With the present state of politics—lack of both government and corporate ethics, deception, availability of much fake news, etc.—there's no guarantee that you could be certain of the accuracy of any information about this no matter what its source or apparent authenticity.
I'd thus suggest it'd be foolhardy to assume that total privacy is assured on any of these services.
BTW, I don't have need of these E2E services and don't use them, nor would I ever use them intentionally to send encrypted information. That said, occasionally, I'll send a PDF or such to say a relative containing some personal info and to minimize it being skimmed off by all-and-sundry—data brokers, etc. I'll encrypt it, but I always do so on the assumption that government can read it (that's if it's bothered to do so).
Only fools ought to think otherwise. Clearly, those in the know who actually require unbreakable encryption use other systems that are able to be better audited. If I were ever in their position, then I'd still be suspicious and only out of sheer necessity/desperation would I send an absolute minimum of information.
Yes. There is no ability to know one way or the other if Google, and similar services retain a secondary way to access decryption key. In light of this the only option is to _assume_ they have the capability.
Given the carefully crafted way companies describe their encryption services, it seems more likely than not they have master keys of some sort.
> …there's no guarantee that you could be certain of the accuracy of any information about this no matter what its source or apparent authenticity.
In any case like this, the only thing you could truly trust would be the source code and even then you’d have to be on the lookout for backdoors, which would definitely be beyond my own capability to spot.
In other words, the best bet is to probably only use open source solutions that have been audited and have a good track record, wherever available. Not that there are that many options when it comes to mobile OSes, although at least there are some for file storage and encryption.
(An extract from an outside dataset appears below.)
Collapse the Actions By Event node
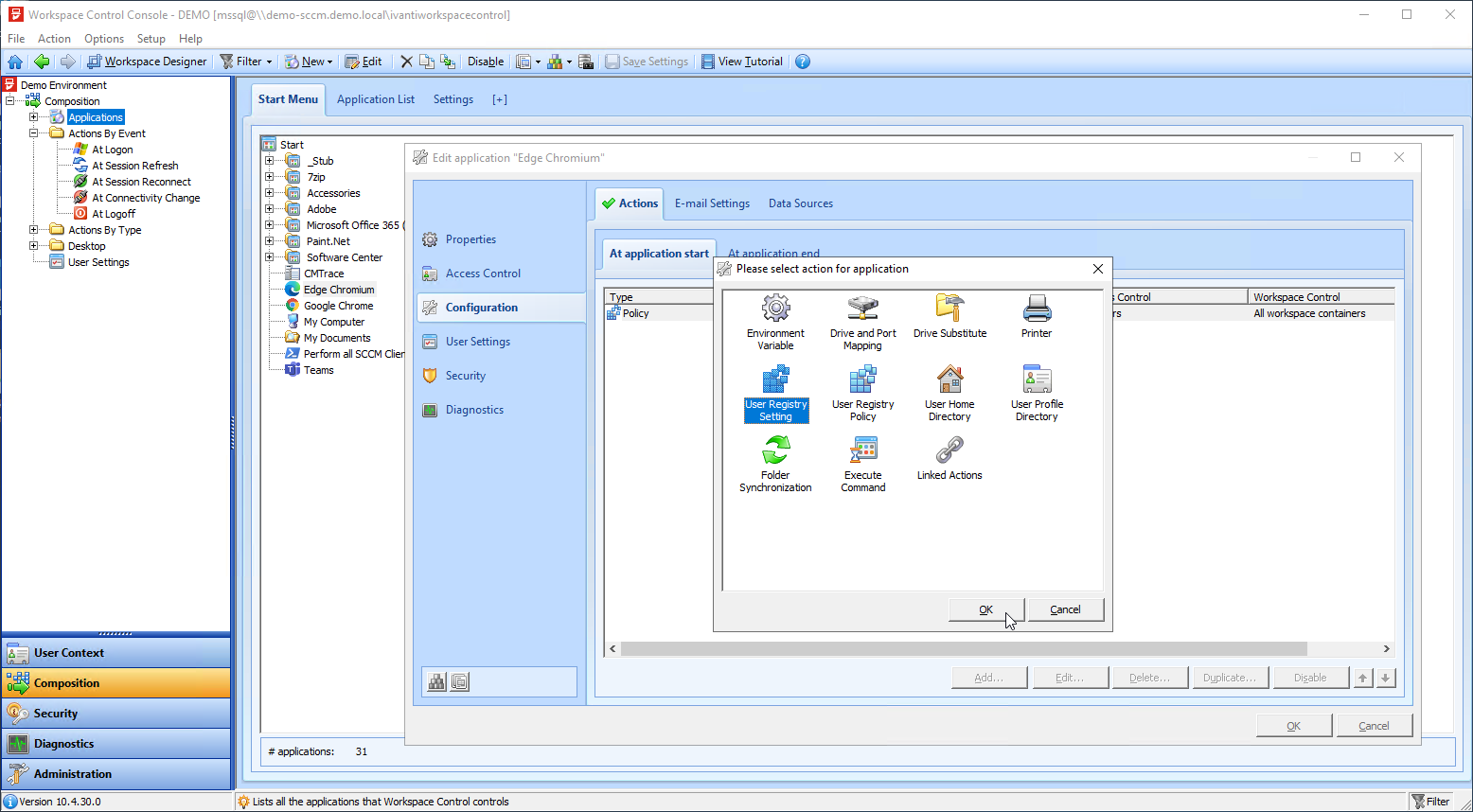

Obviously, that's the ideal course of action but I'd reckon that in practice those who would have both a good understanding of the code as well as the intricacies/strengths of encryption algorithms and who also have need to send encrypted messages is vanishing small—except perhaps for some well-known government agencies.
Just because something you do today is legal and not a cause for scrutiny does not mean the same will be true tomorrow.
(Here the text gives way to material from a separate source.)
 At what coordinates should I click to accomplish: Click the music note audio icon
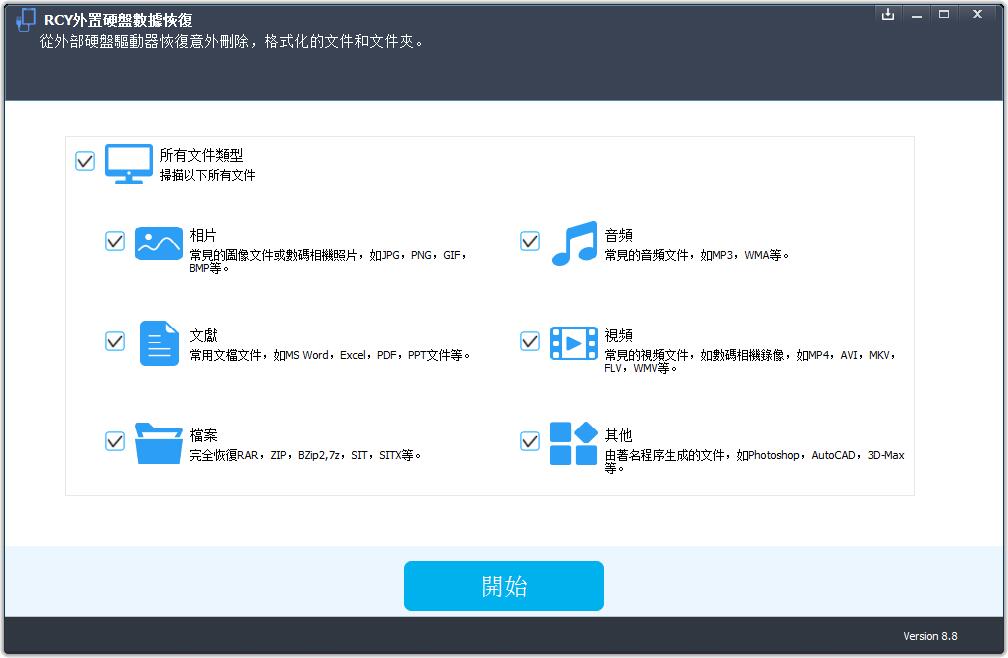tap(574, 243)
We have seen this many times throughout history, where people like academics, researchers, teachers, people of particular faith, etc are targeted and each of them has some sort of “evidence” produced as to some sort of crime they have committed either in the present or past to justify their arrest.
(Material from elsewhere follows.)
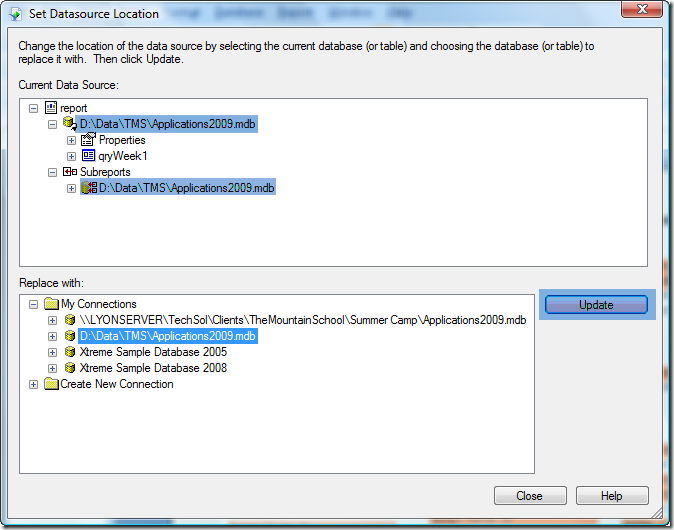Screen dimensions: 674x530
Task: Click the report icon at tree root
Action: [52, 108]
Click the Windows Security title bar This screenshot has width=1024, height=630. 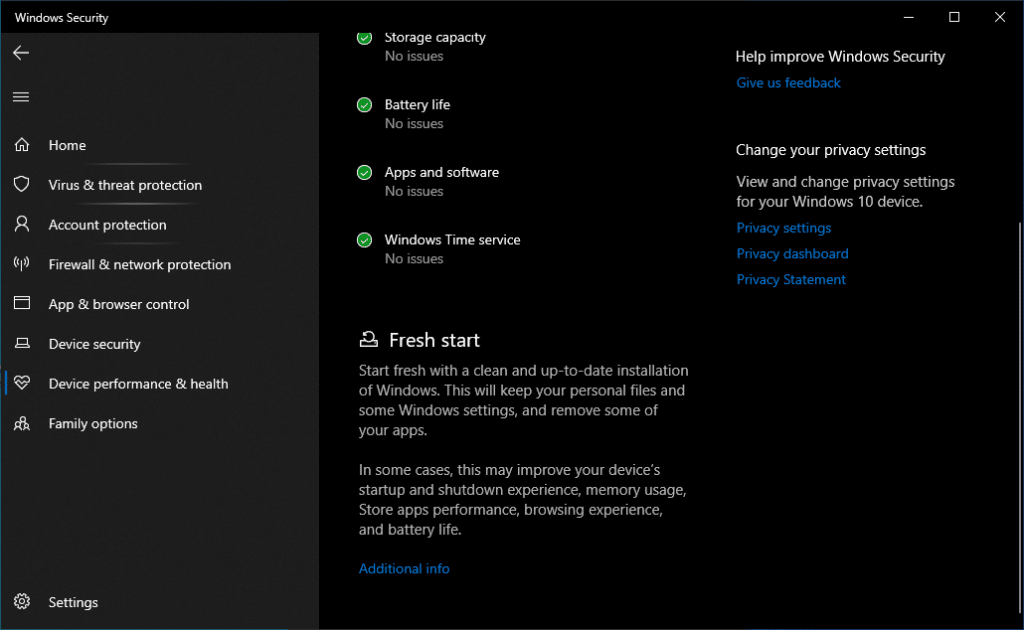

The group who needs it today may be small, but having it on and secure by default for all is a far better protection than any justification that the current need is small.
> I don’t care for encryption or need it
> encrypts a pdf sent to tech illiterate family members
From where did you get both 'care' and 'illiterate' — words that I never used?
Not only have you misquoted me, but also you've attempted to distort what I actually said by changing its inference.